WHAT TO WORK ON - According to the court ruling below, what liquidated sum did the plaintiff bank claim in the Writ it issued on 30th May 2001?

START DOCUMENT TEXT

IN THE HIGH COURT OF FIJI
AT SUVA
CIVIL JURISDICTION


CIVIL ACTION NO. 0232 OF 2001


Between:


AUSTRALIA & NEW ZEALAND BANKING
GROUP LIMITED
Plaintiff


And:


LULU BUKSH a.k.a MIRZA NAMRUD BUKSH
Defendant


Ms. B. Narayan for the Plaintiff
Mr. A. Bale for the Defendant


RULING


On 30th May 2001 the plaintiff bank issued a Writ against the defendant claiming the liquidated sum of $26,361.09 for monies advanced interest accrued and bank fees charged.


On 12th June 2001 the Writ was personally served on the defendant. A month later on 11th July 2001 judgment was formally entered against the defendant in default of defence.


Thereafter the action went to sleep for a period of 6 months until it was resurrected by the defendant’s solicitors who filed an interlocutory motion on 29th January 2002 seeking inter alia to set aside the default judgment. The motion was supported by an affidavit deposed by the defendant and annexed a proposed Statement of Defence and Counterclaim in which the defendant simply denies being indebted to the plaintiff bank and counter-claims an amount of $35,500 for services rendered by the defendant whilst acting as agent and auctioneer of the plaintiff bank `from 1993 till 2001'.


In this latter regard it should be pointed out that the limitation period for a claim based on an unsecured debt is 6 years (see : Section 4(1)(a)he the Limitation Act Cap.35).


Be that as it may, in support of the counter-claim the defendant’s affidavit exhibits numerous ls from the plaintiff bank appointing and/or authorising theg the defendant to do various things on its behalf including the eviction of squatters and auctioning real estate properties for an agreed commission. This may evidence the formation of a contract but is certainly not evidence of performance by the defendant.


Indeed notable by its absence is any correspondence emanating from the defendant setting out details of the particular services he claims he performed for the plaintiff bank. No accounts appear to have been rendered by the defendant nor was any itemised Bill of Costs raised by the defendant as might be expected in the circumstances. Similarly no details or breakdown (by project) has been attempted or proferred in the defendant’s counterclaim other than a vague reference to hours worked and an hourly rate which is also nowhere evidenced in the correspondence.

END DOCUMENT TEXT
START GIVEN ENTRIES

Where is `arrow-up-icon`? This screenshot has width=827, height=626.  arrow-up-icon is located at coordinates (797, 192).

END GIVEN ENTRIES
START GIVEN ENTRIES

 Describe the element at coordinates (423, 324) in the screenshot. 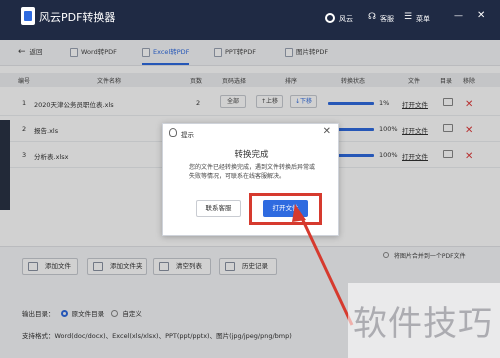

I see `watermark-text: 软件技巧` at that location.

END GIVEN ENTRIES
START GIVEN ENTRIES

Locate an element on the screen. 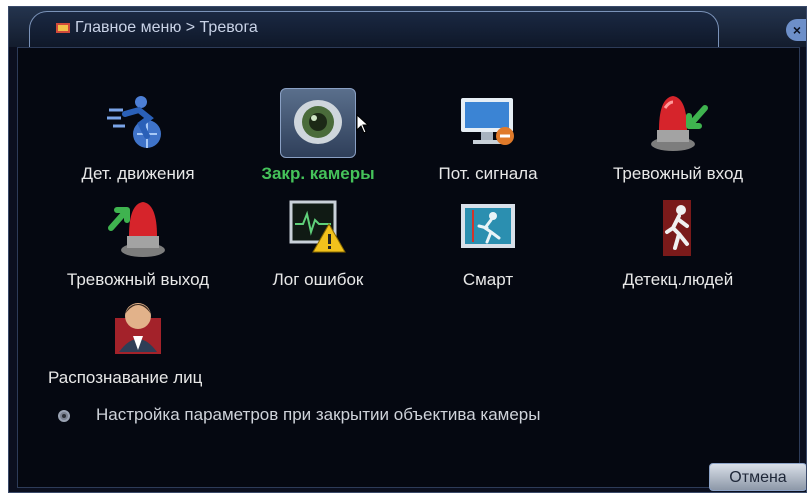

END GIVEN ENTRIES

RESPONSE TO THIS TASK - $26,361.09